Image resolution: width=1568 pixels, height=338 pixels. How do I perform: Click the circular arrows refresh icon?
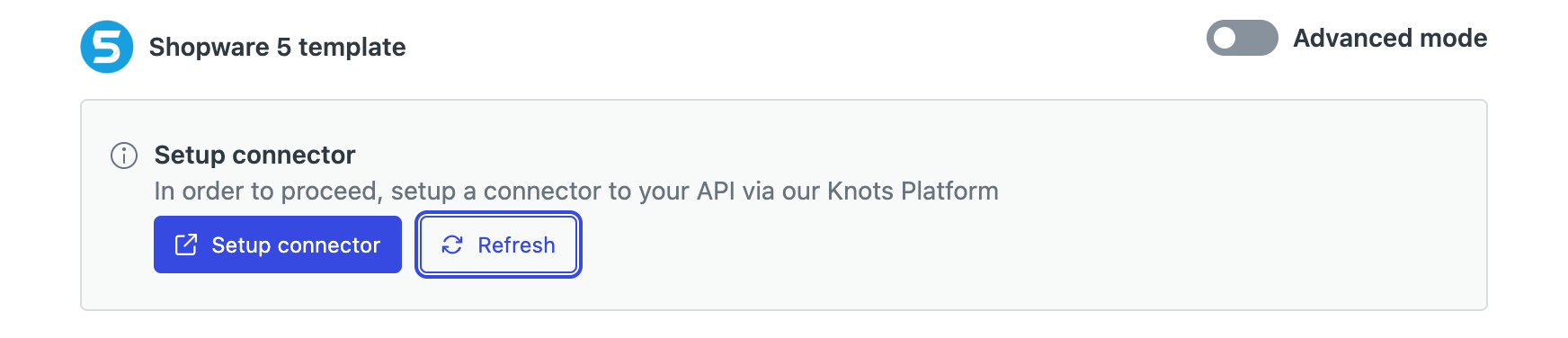(452, 245)
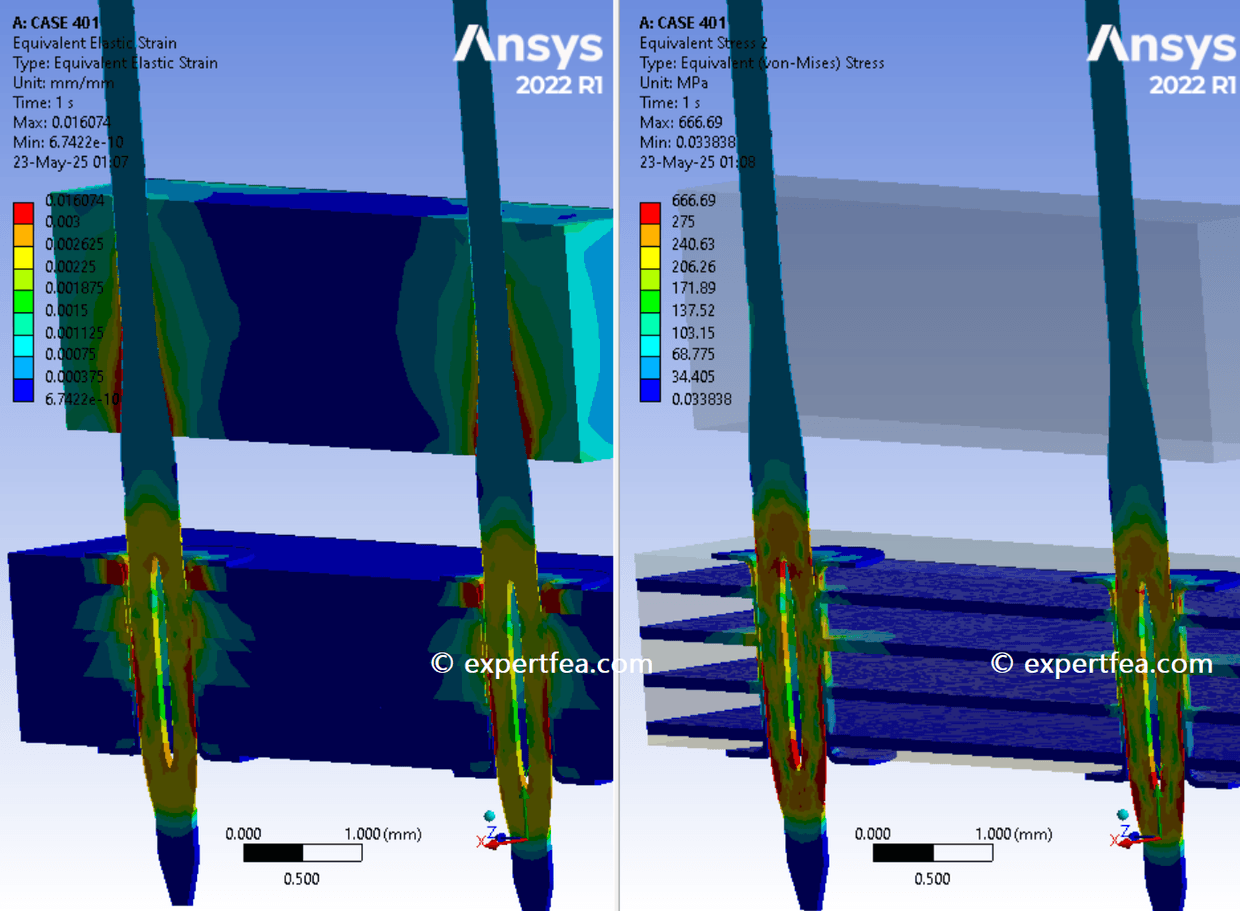
Task: Open the expertfea.com watermark in the strain view
Action: (x=540, y=662)
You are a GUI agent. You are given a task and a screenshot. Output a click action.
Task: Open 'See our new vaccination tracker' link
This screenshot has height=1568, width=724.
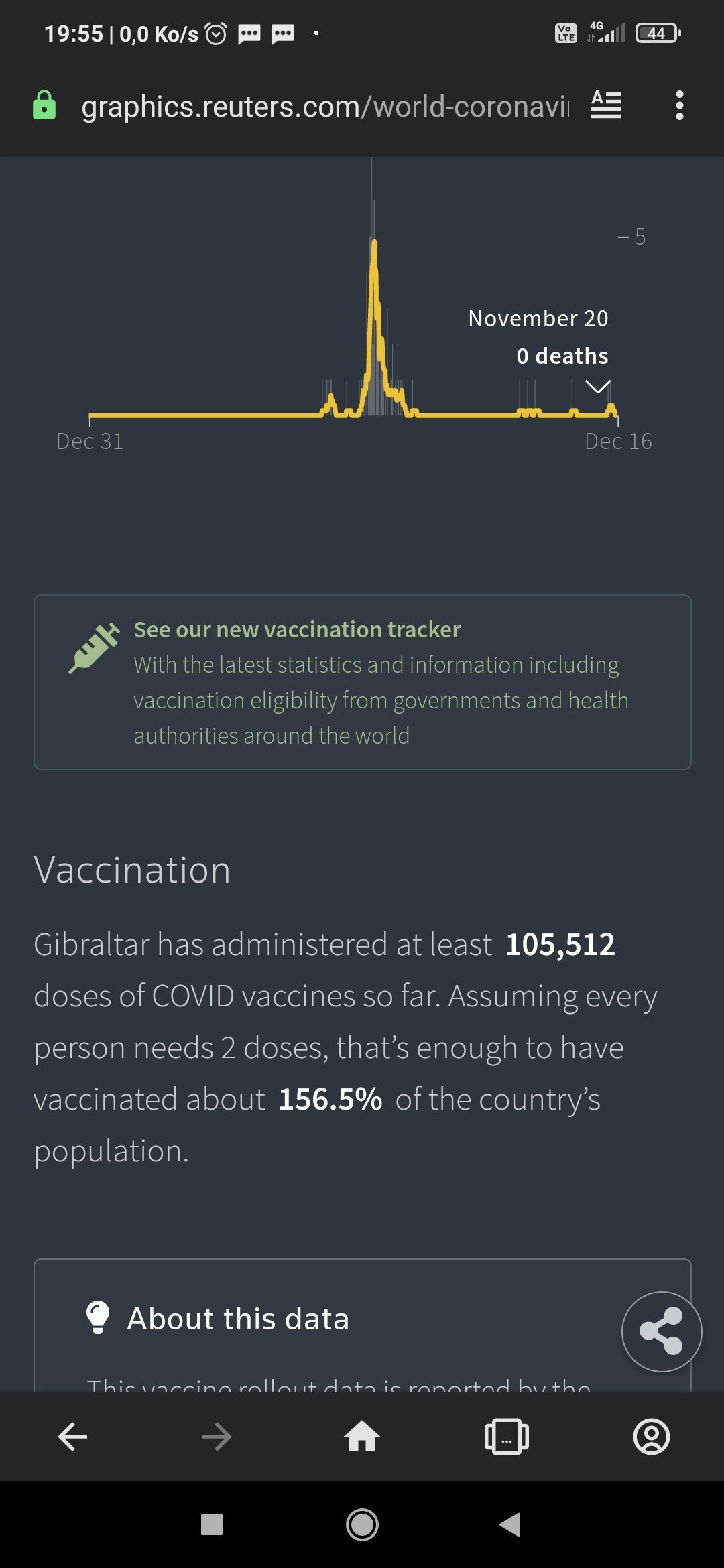click(x=297, y=629)
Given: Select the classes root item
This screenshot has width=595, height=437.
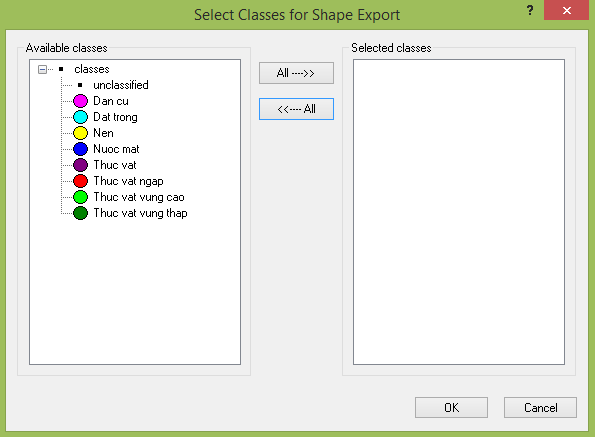Looking at the screenshot, I should coord(92,69).
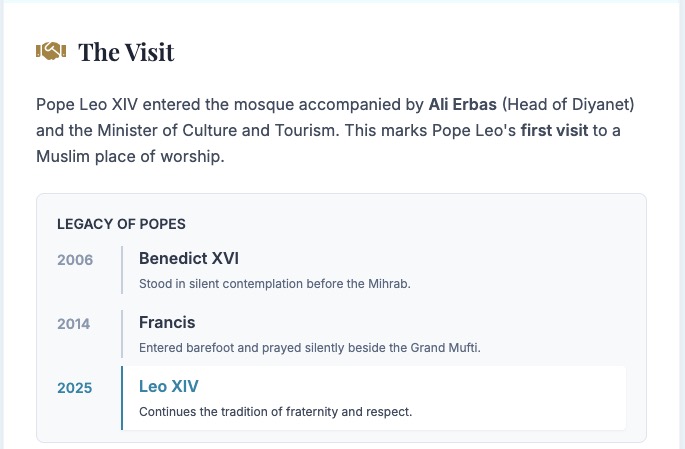Screen dimensions: 685x449
Task: Click the bold name Ali Erbas
Action: tap(462, 104)
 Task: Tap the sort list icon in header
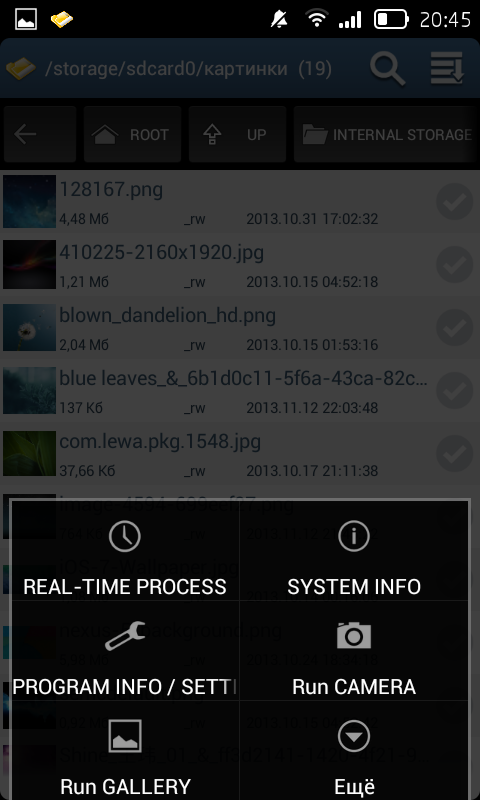[x=447, y=67]
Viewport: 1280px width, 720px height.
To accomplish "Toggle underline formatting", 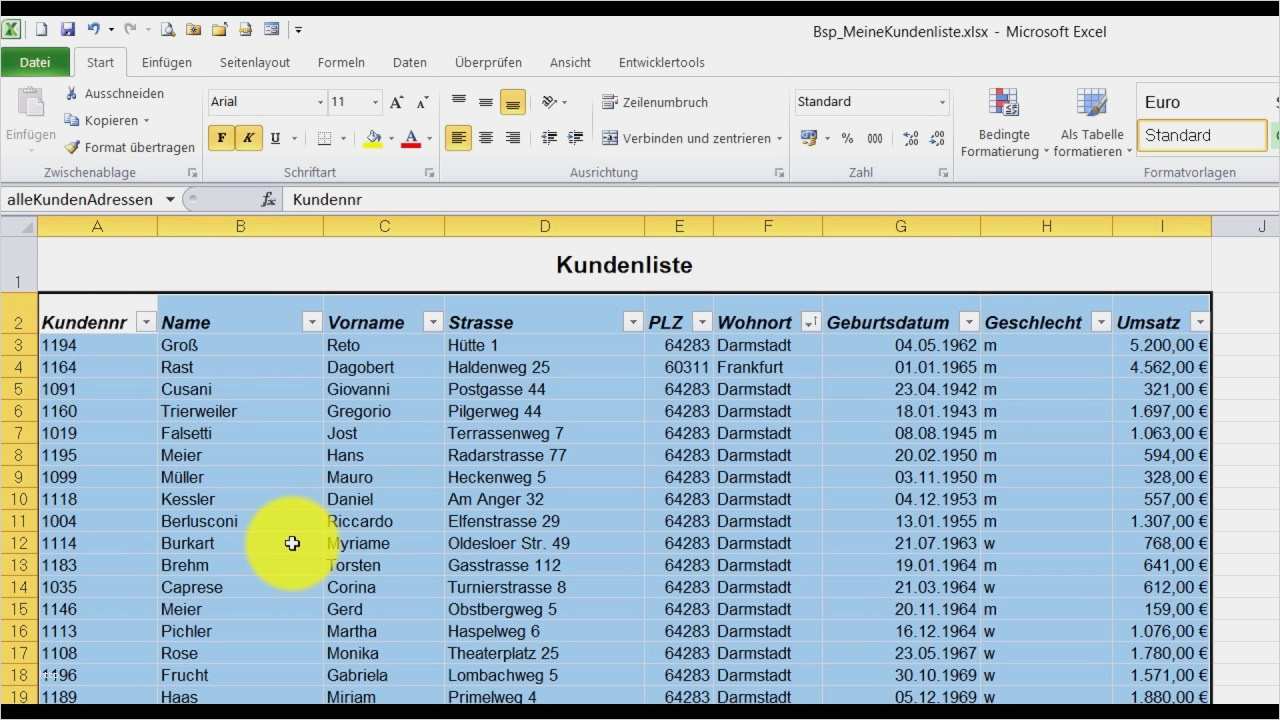I will pos(273,138).
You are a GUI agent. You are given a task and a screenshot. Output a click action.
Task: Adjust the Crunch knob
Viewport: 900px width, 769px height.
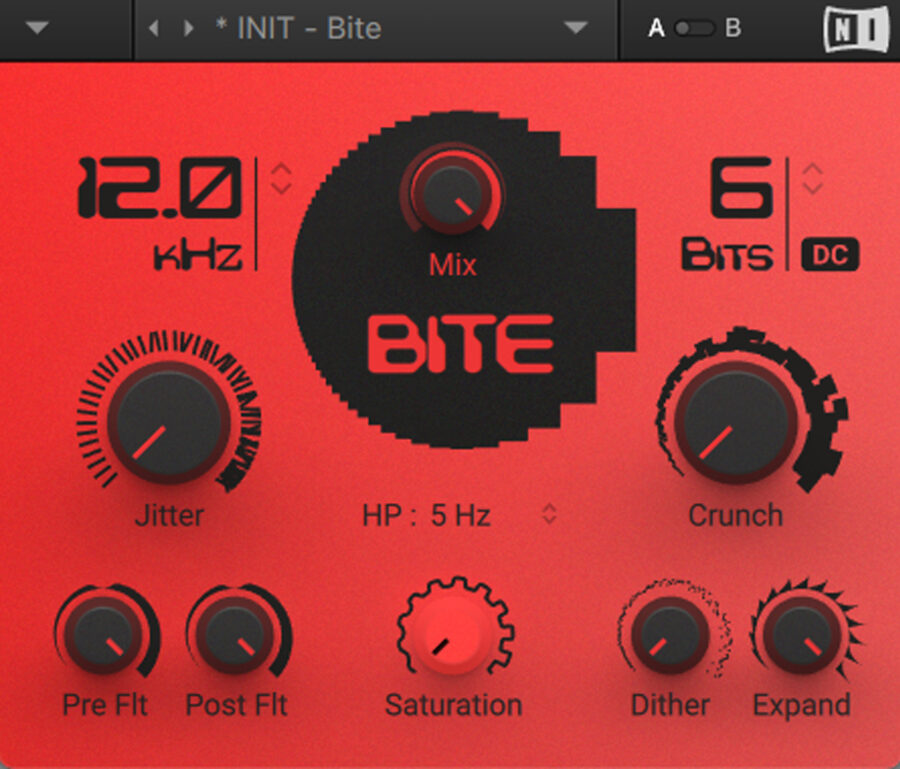pyautogui.click(x=737, y=424)
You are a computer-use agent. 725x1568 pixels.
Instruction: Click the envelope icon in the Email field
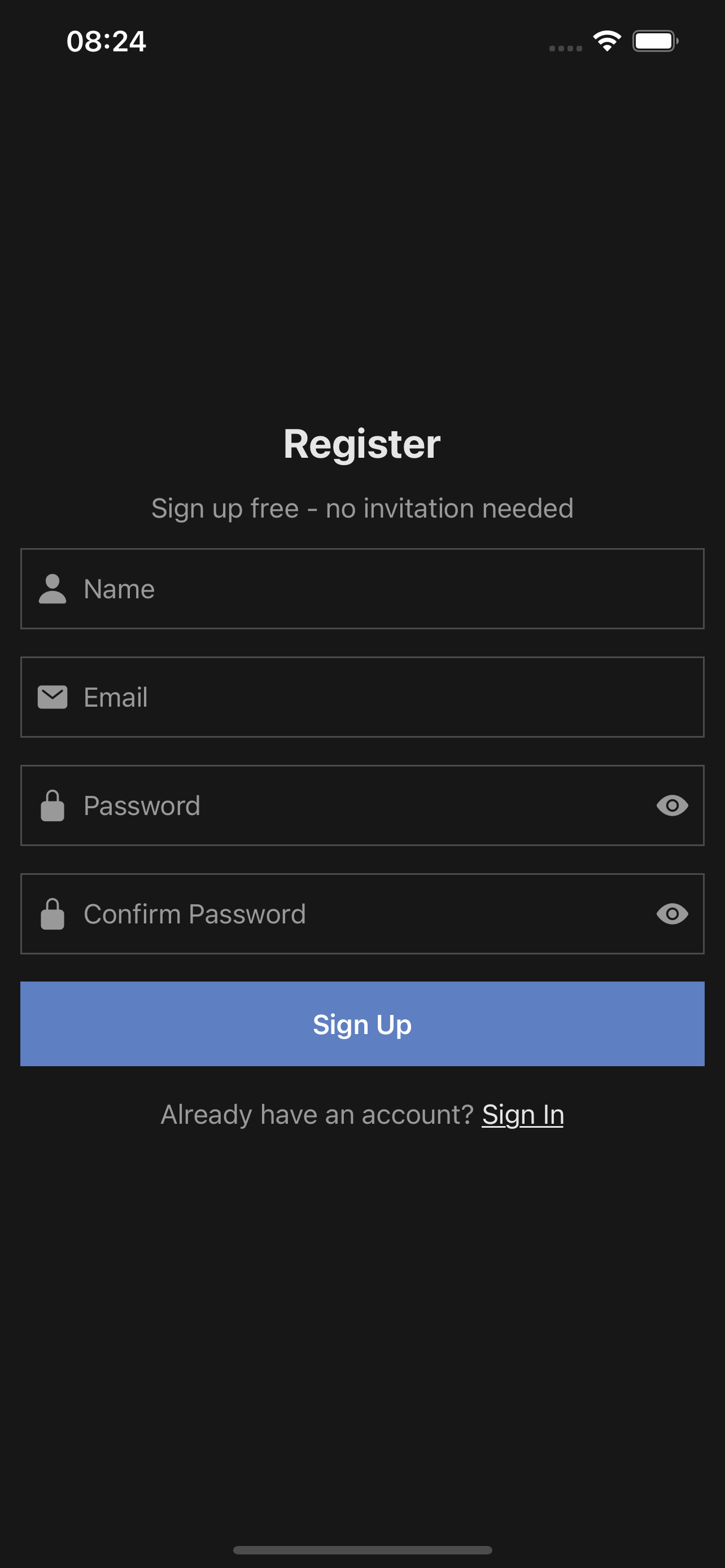pos(53,697)
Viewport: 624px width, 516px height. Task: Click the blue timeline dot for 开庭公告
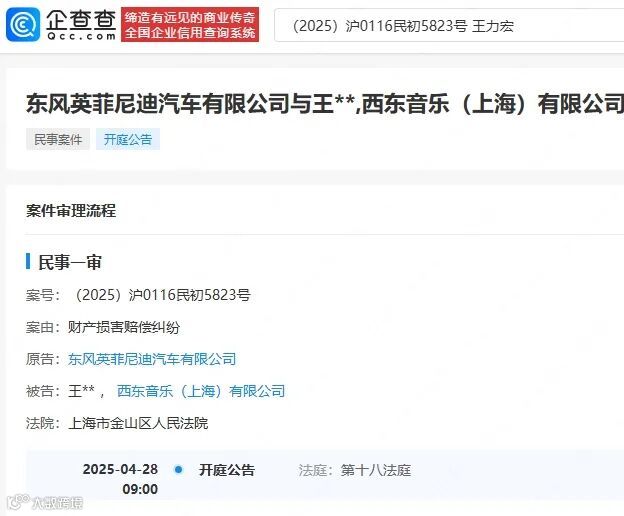(179, 470)
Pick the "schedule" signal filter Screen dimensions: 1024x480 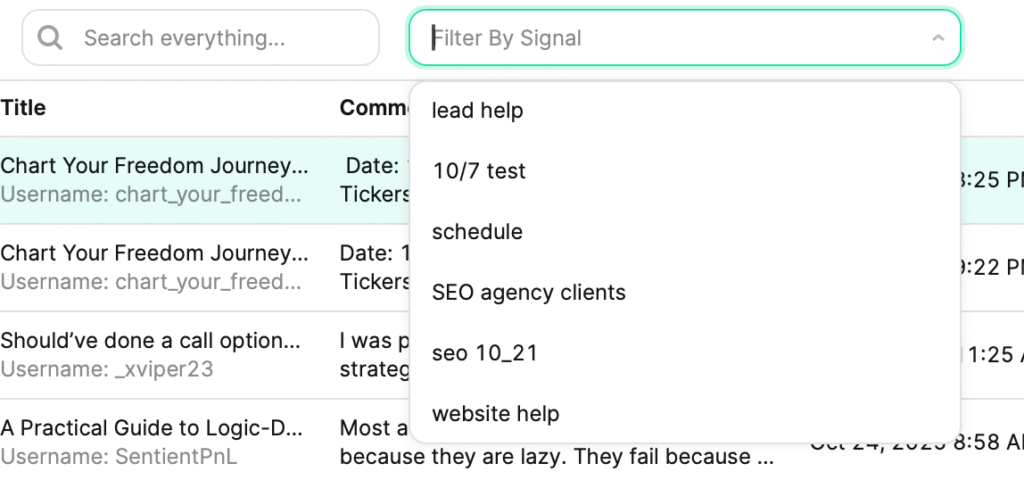477,232
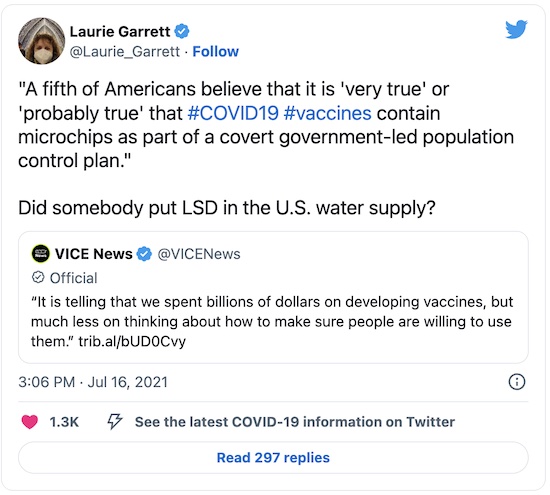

:: TASK TO CARRY OUT ::
Pull out each line of the items above that contains the string "pixels".

:: COMPLETED EXERCISE ::
Image resolution: width=1568 pixels, height=338 pixels. How do I perform: Click the circular arrows refresh icon?
You are a computer-use agent. 725x1568 pixels.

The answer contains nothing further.